#### PROBLEM TO WORK ON:
Although the records contain pictures, repeat only the text of every line exactly.

#### AVAILABLE DATA:

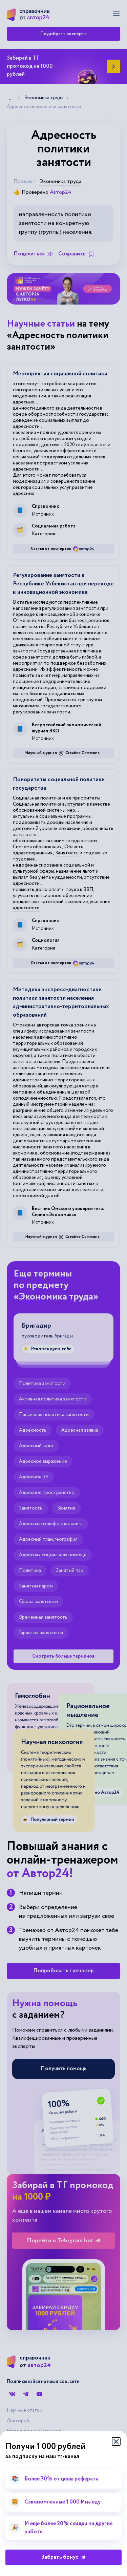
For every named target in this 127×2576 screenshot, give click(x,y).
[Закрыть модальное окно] (116, 2441)
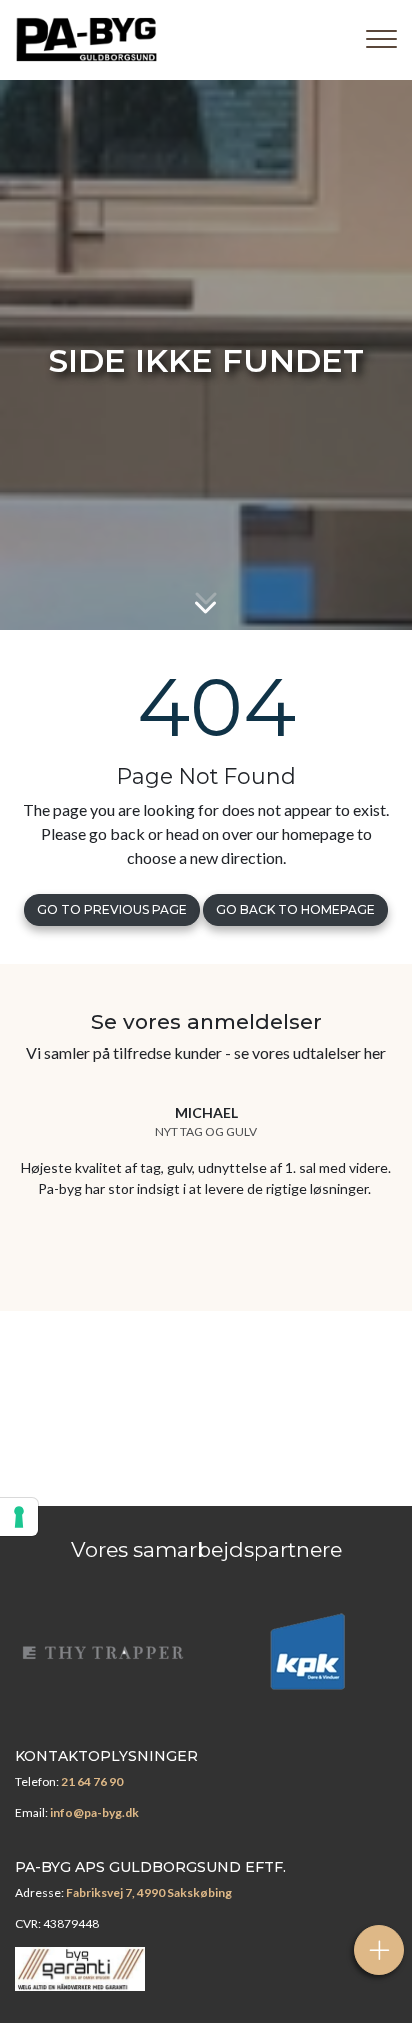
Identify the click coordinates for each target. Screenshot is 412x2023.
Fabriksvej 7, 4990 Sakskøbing (149, 1892)
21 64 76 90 (92, 1781)
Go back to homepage (295, 909)
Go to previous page (112, 909)
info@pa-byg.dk (94, 1812)
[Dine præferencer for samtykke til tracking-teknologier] (19, 1517)
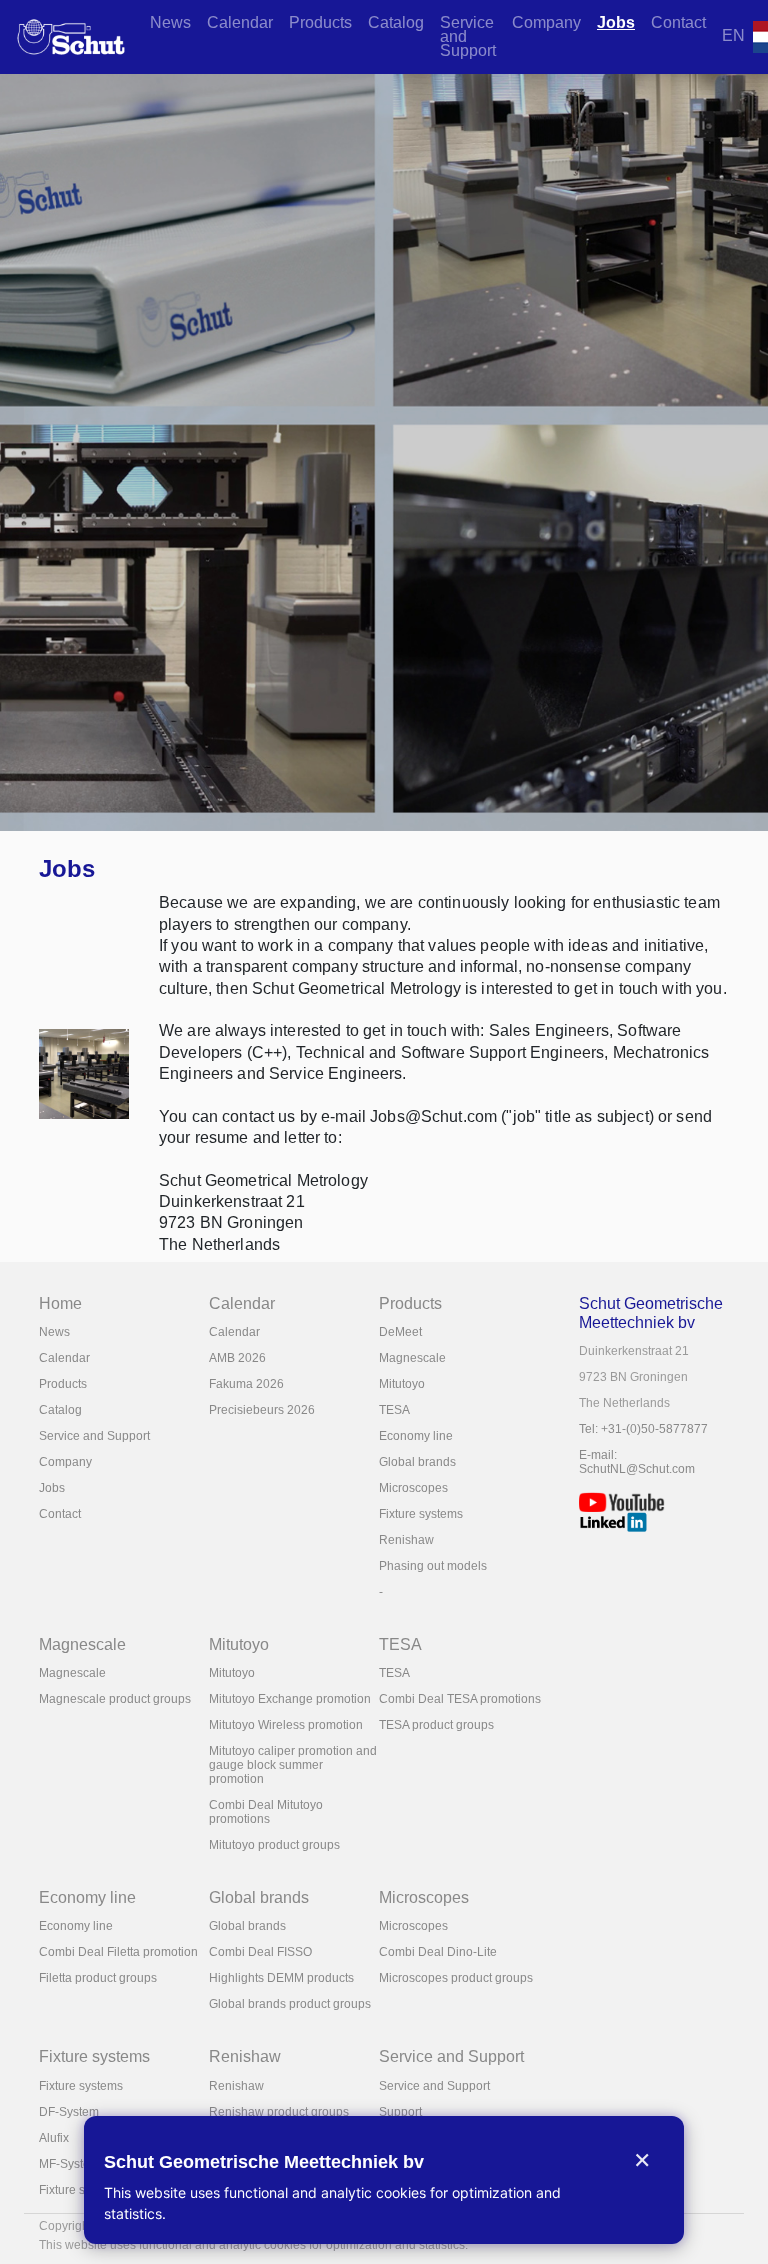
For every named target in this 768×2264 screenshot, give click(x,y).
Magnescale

#### RESPONSE BELOW:
For every named target in this 127×2576 screenshot, give click(x,y).
[Закрыть модальное окно] (116, 2441)
Identify the click coordinates for each target. Screenshot is 412x2023.
Fabriksvej 7, 4990 Sakskøbing (149, 1892)
21 64 76 90 (92, 1781)
Go back to homepage (295, 909)
Go to previous page (112, 909)
info@pa-byg.dk (94, 1812)
[Dine præferencer for samtykke til tracking-teknologier] (19, 1517)
For every named target in this 768×2264 screenshot, give click(x,y).
Magnescale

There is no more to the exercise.